WASHINGTON – The Pentagon is asking Congress for more than $450 million for maintaining and upgrading the Guantanamo Bay prison that President Barack Obama wants to close.
New details on the administration's budget request emerged on Tuesday and underscored the contradiction of the president waging a political fight to shutter the facility while the military calculates the financial requirements to keep the installation operating.
The budget request for the fiscal year beginning Oct. 1 calls for $79 million for detention operations, the same as the current year, and $20.5 million for the office of military commissions, an increase over the current amount of $12.6 million. The request also includes $40 million for a fiber optic cable and $99 million for operation and maintenance.
The Pentagon also wants $200 million for military construction to upgrade temporary facilities.
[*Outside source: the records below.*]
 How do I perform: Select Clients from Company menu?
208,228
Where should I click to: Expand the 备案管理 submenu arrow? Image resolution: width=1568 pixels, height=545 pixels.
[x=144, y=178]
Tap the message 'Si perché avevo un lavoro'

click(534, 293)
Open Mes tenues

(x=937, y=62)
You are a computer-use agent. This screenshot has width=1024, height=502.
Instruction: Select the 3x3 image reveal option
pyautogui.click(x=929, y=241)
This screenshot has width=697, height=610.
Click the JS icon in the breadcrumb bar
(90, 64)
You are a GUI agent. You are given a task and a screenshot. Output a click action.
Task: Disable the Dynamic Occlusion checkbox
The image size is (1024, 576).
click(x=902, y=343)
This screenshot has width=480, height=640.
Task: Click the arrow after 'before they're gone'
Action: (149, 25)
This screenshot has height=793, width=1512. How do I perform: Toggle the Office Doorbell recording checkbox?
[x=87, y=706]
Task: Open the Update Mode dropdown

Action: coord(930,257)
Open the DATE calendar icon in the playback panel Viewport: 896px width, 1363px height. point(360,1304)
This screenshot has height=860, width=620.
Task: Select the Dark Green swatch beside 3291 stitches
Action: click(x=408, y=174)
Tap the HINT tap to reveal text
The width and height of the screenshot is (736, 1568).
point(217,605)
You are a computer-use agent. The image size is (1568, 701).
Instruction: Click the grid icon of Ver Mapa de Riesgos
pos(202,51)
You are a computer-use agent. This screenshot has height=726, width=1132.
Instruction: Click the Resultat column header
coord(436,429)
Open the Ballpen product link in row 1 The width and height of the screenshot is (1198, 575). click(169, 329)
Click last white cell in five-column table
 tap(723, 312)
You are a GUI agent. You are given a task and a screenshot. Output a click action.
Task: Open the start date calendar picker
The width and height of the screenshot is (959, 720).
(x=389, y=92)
That work could take eight to 10 years as the military has to transport workers to the island, rely on limited housing and fly in building material.
The facility at the U.S. naval base in Cuba currently holds 166 prisoners, and hunger strikes by 100 of them over their indefinite detention and prison conditions prompted Obama to renew his effort to close Guantanamo. The president is expected to discuss the future of the facility in a speech on counterterrorism on Thursday.
"Guantanamo is not necessary to keep America safe," the president said at a White House news conference last month. "It is expensive. It is inefficient. It hurts us in terms of our international standing. It lessens cooperation with our allies on counterterrorism efforts. It is a recruitment tool for extremists. It needs to be closed."
Since his inauguration in January 2009, Obama has pushed for shutting the prison, signing an executive order for closure during his first week in office. He has faced resistance in Congress with Republicans and some Democrats repeatedly blocking efforts to transfer terror suspects to the United States.
The law that Congress passed and Obama signed in March to keep the government running includes a longstanding provision that prohibits any money for the transfer of Guantanamo detainees to the United States or its territories. It also bars spending to overhaul any U.S. facility in the U.S. to house detainees.
That makes it essentially illegal for the government to transfer the men it wants to continue holding, including five who were charged before a military tribunal with orchestrating the Sept. 11 attacks.
Lawmakers have cited statistics on terror suspects striking again and argued that Obama has failed to produce a viable alternative to Guantanamo.
Some members of Congress counter that U.S. maximum security prisons currently hold convicted terrorists and can handle such suspects. Among those in U.S. prisons is Zacarias Moussaoui, who planned the Sept. 11 attacks.
Senate Armed Services Committee Chairman Carl Levin, D-Mich., said he favors closing Guantanamo for several reasons, including the expense. Money in a time of deficits could be a factor for other lawmakers, including fiscal conservatives in Congress.
Rep. Adam Smith of Washington state, the top Democrat on the House Armed Services Committee, sent a letter to Obama on Tuesday offering his help to get the facility closed.
Until it is, Smith wrote, "it will continue to symbolize an unjust attempt to avoid the rule of law and to undermine the United States' moral standing in defending its values and protecting human rights."
Smith said al-Qaida continues to use Guantanamo to rally violent extremists to its cause.